UK-based interactive gaming company NetPlay TV has reported that despite its level of marketing expenditure, it was not able to achieve the targeted levels of revenue and new customers expected during the third quarter.
The firm posted revenue of £6.4 million ($10.3 million/€8 million) in the third quarter, which represents only a slight loss of the £6.5 million generated in the corresponding period last year.
NetPlay TV also reported a 21% year-on-year increase in new depositing players from 15,566 in Q3 of 2013 to 18,853 this year.
In addition, the firm saw the number of active depositing players increase by 22% from 28,890 to 35,225.
Despite the gains in customers, NetPlay TV said that the levels achieved in the third quarter were not as high as it had hoped.
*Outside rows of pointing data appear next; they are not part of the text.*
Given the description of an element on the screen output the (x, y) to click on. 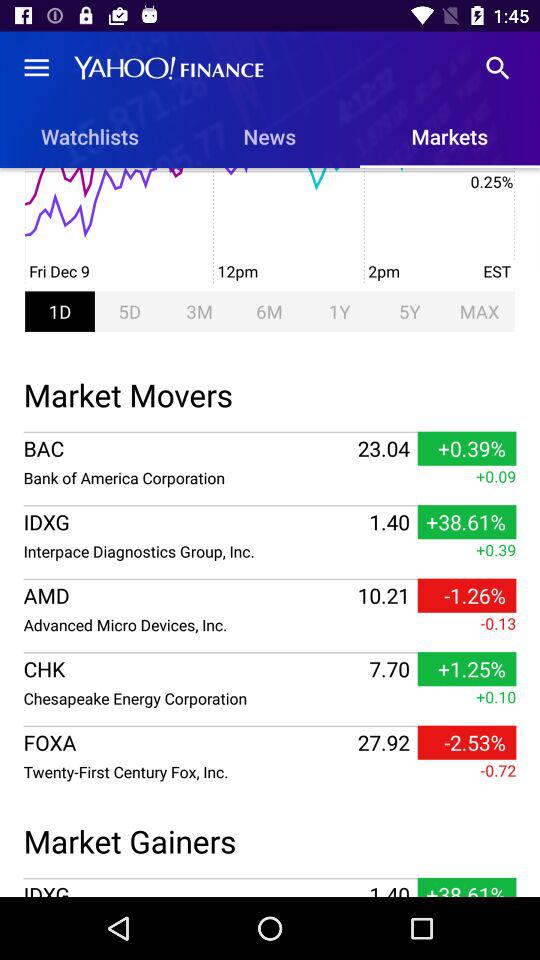
turn on the icon to the left of 23.04 icon (187, 448)
Given the description of an element on the screen output the (x, y) to click on. 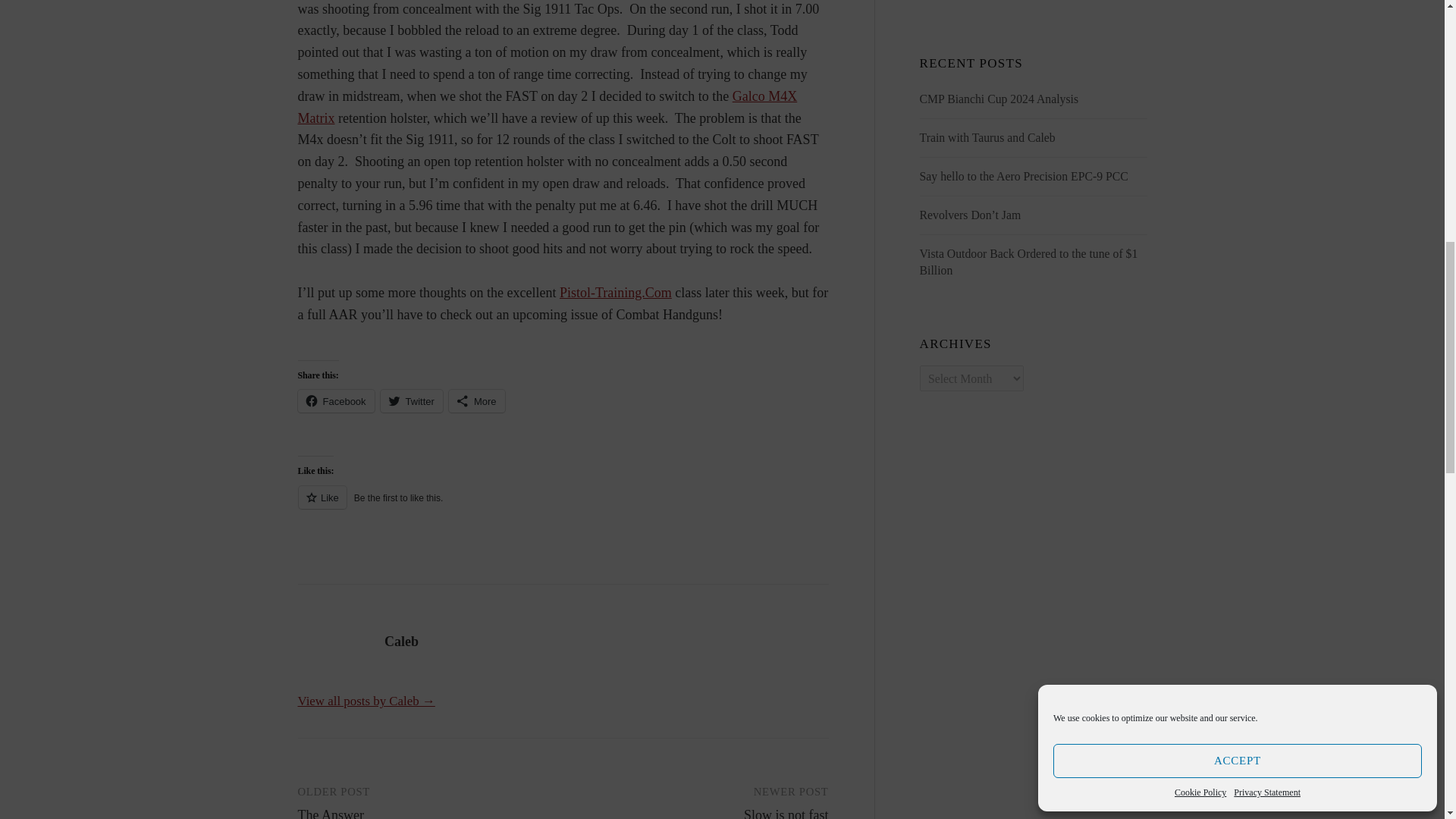
Galco M4X Matrix (546, 107)
The Answer (329, 813)
Click to share on Twitter (411, 400)
Click to share on Facebook (335, 400)
Twitter (411, 400)
Pistol-Training.Com (615, 292)
More (476, 400)
Like or Reblog (562, 506)
Facebook (335, 400)
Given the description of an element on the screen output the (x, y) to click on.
In a statement, NetPlay TV said: “The group’s interim results referred to the widely reported unsustainable level of marketing activity throughout the gaming industry driven by the impending Point of Consumption (PoC) tax a trend that has continued into this quarter.
“Despite the group’s level of marketing spend, it has not achieved the targeted levels of new customers and net revenue expected from this spend.
“This situation combined with the current trading environment, and the initiation of PoC means that the board expects current market expectations to be materially lower than forecast.
“Management has conducted a thorough review of its marketing activity and has developed a new strategy designed to deliver improved returns through more cost effective and better targeted marketing spend.”